Salinomycin inhibited cell proliferation and induced apoptosis in human uterine leiomyoma cells

• Published in: Obstetrics & gynecology science Vol. 57; no. 6; pp. 501 - 506
• Main Authors: Lee, Hyun Gyo, Lee, Ji Min, Shin, So Jin, Kwon, Sang Hoon, Lee, Gi Su, Song, Chang Ho, Choi, Eun Som, Cha, Soon Do, Cho, Chi Heum
• Format: Journal Article
• Language: English
• Published: Korea (South) Korean Society of Obstetrics and Gynecology; Korean Society of Contraception and Reproductive Health; Korean Society of Gynecologic Endocrinology; Korean Society of Gynecologic Endoscopy and Minimal Invasive Surgery; Korean Society of Maternal Fetal Medicine; Korean Society of Ultrasound in Obstetrics and Gynecology; Korean Urogynecologic Society 01.11.2014; 대한산부인과학회
• Subjects: Original; 산부인과학; Leiomyoma; Extrinsic; Salinomycin; Intrinsic; Apoptosis
• ISSN: 2287-8572; 2287-8580
• DOI: 10.5468/ogs.2014.57.6.501

The aim of this study was to investigate the anti-proliferative effect of the salinomycin in cell proliferation and apoptosis in primary cultured human uterine leiomyoma cells. Cell viability was measured by MTT (3-(4,5-dimethylthiazol-2-yl)-2,5-diphenyltetrazolium bromide) assay.
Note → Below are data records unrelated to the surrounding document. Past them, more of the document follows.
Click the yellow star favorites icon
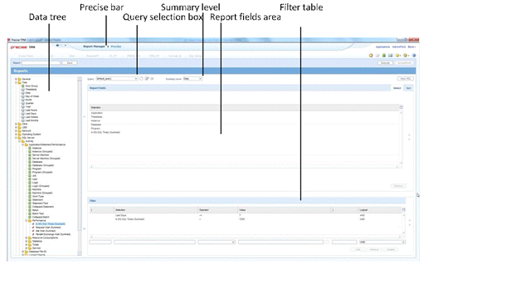The width and height of the screenshot is (531, 299). (x=398, y=56)
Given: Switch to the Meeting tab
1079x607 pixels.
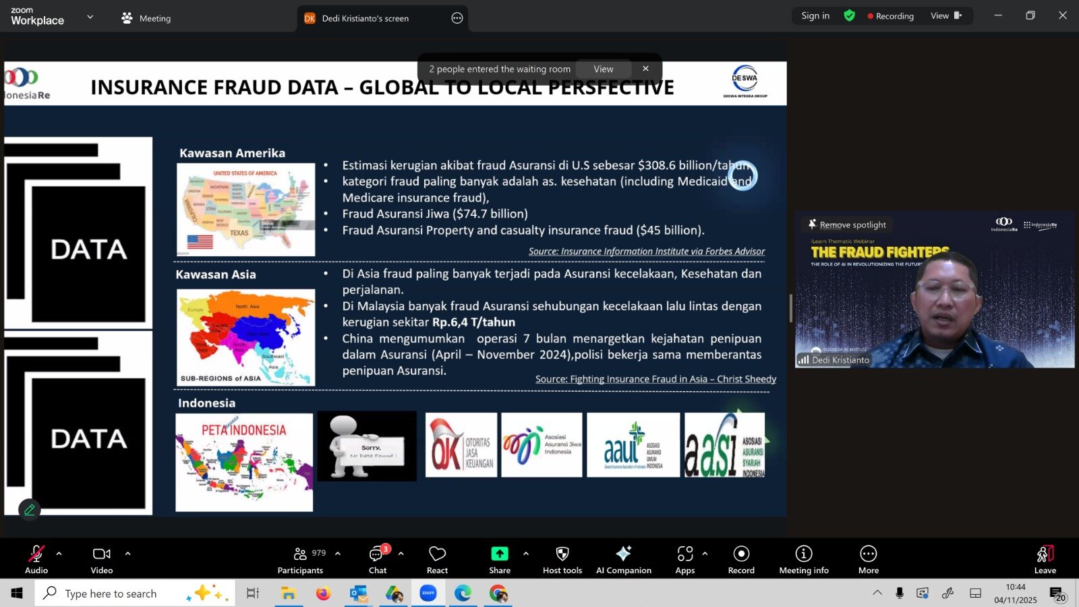Looking at the screenshot, I should click(146, 18).
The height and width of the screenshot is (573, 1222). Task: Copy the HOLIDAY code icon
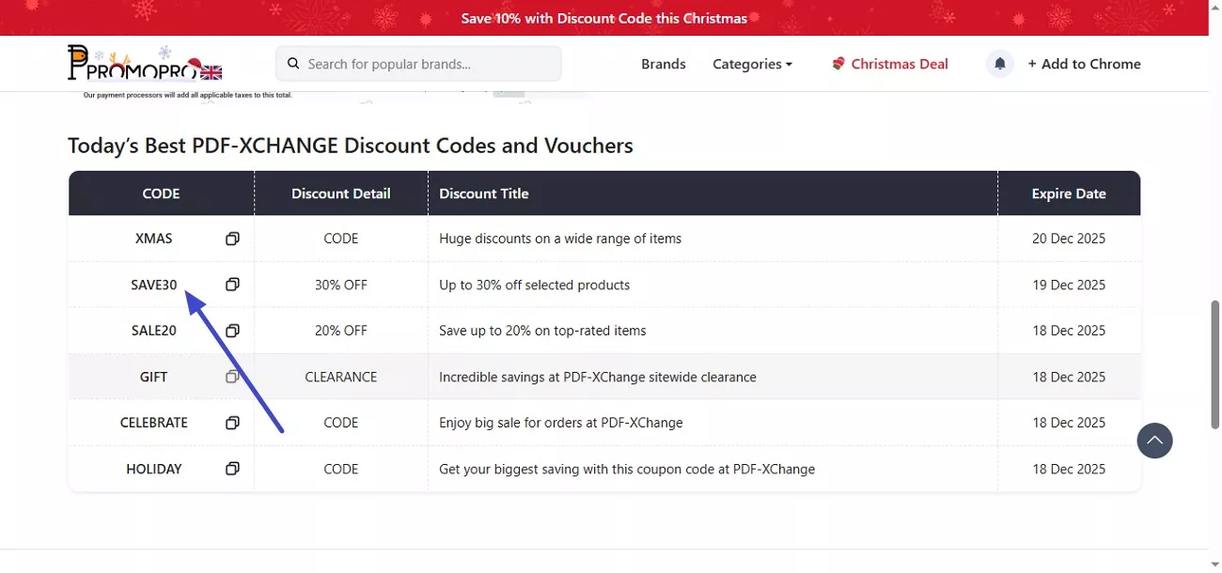point(232,469)
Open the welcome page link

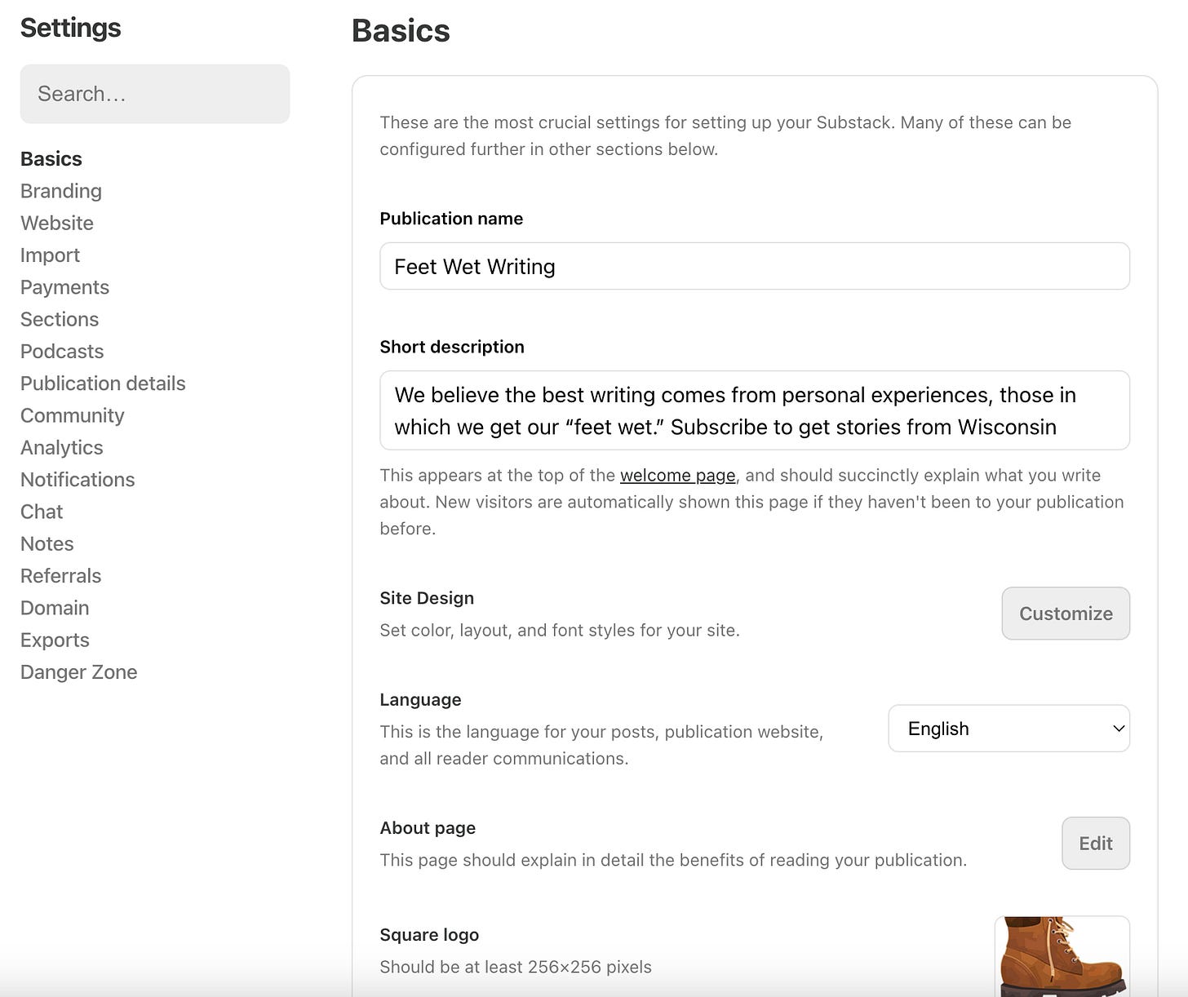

Caspase-3 activity assay and DNA fragmentation assay were performed to determine the effect of apoptosis. The expression of apoptosis regulatory-related proteins was evaluated by western blot. The cell viability and proliferation of uterine leiomyoma cells were significantly reduced by salinomycin treatment in a dose-dependent manner. DNA fragmentation assay results showed apoptotic cell death after salinomycin incubation. Salinomycin activated caspase-3, -8, and -9, causing apoptosis in uterine leiomyoma cells. Down-regulation of Bcl-2, XIAP, and FLIP with a concomitant increase in Bax, Fas, and DR5 were observed. These results provided the first evidence that salinomycin induce both intrinsic and extrinsic apoptosis. Therefore, salinomycin may be a promising chemopreventive and therapeutic agent against human uterine leiomyoma.